It is with a cautionary note that I propose some of my personal lessons learned from the tragic loss of the crew of Space Shuttle Columbia. I have spent ten years comparing stories with others who were part of or close to the Shuttle program in the years leading up to the loss of Columbia and her crew… so I admit to being less than a reliable independent eye witness. That said, I will offer a few lessons that have driven me nearly every day since that sad Saturday in February 2003 in my jobs as a spaceflight safety advisor both in and out of NASA. They fit into three distinct but related categories: Flight Test, Complacency, and Checks and Balance.

This photograph was taken aboard Columbia during STS-107; it was developed after the crew’s death from film recovered in the wreckage. From top left: David M. Brown, William C. McCool, and Michael P. Anderson. From bottom left: Kalpana Chawla, Rick D. Husband, Laurel B. Clark, and Ilan Ramon (Credits: NASA).

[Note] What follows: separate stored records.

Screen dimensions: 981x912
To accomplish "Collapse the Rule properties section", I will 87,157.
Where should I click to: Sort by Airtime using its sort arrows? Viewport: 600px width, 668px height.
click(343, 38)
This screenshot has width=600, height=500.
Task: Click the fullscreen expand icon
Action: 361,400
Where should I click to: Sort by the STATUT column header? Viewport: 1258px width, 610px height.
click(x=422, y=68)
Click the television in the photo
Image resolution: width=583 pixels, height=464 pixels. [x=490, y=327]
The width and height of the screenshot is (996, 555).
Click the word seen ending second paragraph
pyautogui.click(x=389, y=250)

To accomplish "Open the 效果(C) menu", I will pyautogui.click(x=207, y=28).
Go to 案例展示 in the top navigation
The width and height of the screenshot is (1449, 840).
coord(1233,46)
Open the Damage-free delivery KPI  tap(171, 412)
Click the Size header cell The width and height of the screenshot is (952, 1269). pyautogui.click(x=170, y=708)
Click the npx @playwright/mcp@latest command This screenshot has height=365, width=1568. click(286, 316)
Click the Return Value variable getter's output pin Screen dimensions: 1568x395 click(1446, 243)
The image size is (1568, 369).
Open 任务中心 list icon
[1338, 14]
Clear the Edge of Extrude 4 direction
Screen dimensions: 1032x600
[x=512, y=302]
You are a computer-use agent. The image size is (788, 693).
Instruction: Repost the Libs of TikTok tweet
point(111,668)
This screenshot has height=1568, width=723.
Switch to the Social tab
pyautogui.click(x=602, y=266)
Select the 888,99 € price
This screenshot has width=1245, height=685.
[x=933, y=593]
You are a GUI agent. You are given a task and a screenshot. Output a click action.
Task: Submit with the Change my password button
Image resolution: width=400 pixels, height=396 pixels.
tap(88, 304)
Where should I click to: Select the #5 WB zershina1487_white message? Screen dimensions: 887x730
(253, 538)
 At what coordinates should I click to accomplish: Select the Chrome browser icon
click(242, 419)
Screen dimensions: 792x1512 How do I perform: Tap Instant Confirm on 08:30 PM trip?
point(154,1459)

This photograph was taken aboard Columbia during STS-107; it was developed after the crew’s death from film recovered in the wreckage. From top left: David M. Brown, William C. McCool, and Michael P. Anderson. From bottom left: Kalpana Chawla, Rick D. Husband, Laurel B. Clark, and Ilan Ramon (Credits: NASA).

Lessons Learned about Flight Testing

Shortly after the last Shuttle flight, STS-135 in July, 2011, I shared a short elevator ride with one of the world’s best test pilots, Maj. Gen. Joe Engle. I asked him, “Joe, could you tell me what you believe was the biggest lesson learned from the Space Shuttle Program?” Without pause, he answered: “You don’t know what you’ve got ‘til you fly it!”

When I hear people talk about flying a very short flight test program with the next human spaceflight system development, and then declaring it “operational,” I cringe. The fact is that the Shuttle never was purely “operational.” In retrospect, it was a 30-plus year flight test program during which NASA performed a variety of operational mission objectives. It would have been good for us to periodically remind ourselves and our stakeholders of that fact before, not just after the big accidents.

Complacency

“The greatest of faults is to be conscious of none.”  Thomas Carlyle (1795 – 1881)

Success, or more honestly, the perception of success, fosters complacency. And we all know what comes of complacency. To be sure, through the 1990s the Shuttle program had experienced a long run of “successful” missions. We were bringing back the crews, we were accomplishing the mission objectives, and managing the cost and schedule relatively well considering the complexity of the program. Most importantly, we believed we were putting the right attention on the decreasing number of technical issues we experienced in flight. But when, after the accident, we donned the corrective lenses of the mishap analyst, it became clear that we had been fooling ourselves in some catastrophic ways. The hardware had been talking to us, and what we had believed at the time to be rational risk management looked in retrospect more like rationalization of inconvenient warnings. It was not a coincidence that we found ourselves under a great deal of pressure to meet impossible schedules and to cut costs even to the point of planning for privatization.

Checks and Balance

“Devil’s Advocate (Roman Catholic Church): An official whose duty is to point out [to the Pope] defects in the evidence upon which a demand for  beatification or canonization rests… [in order to] bring out the whole truth.” Webster’s International English Dictionary, 2nd Edition

An enlightened high performing organization includes humility as a critical criterion for promoting its best and brightest to leadership positions. And to aid these humble leaders, it espouses some form of devil’s advocacy as an important component of its high stakes decision-making. After the Columbia loss, NASA learned – or re-learned – that a competent, adequately-resourced technical authority and a respected safety advisor provide necessary checks and balance for the decision maker as he/she strives to “bring out the whole truth” of the inevitable technical challenges.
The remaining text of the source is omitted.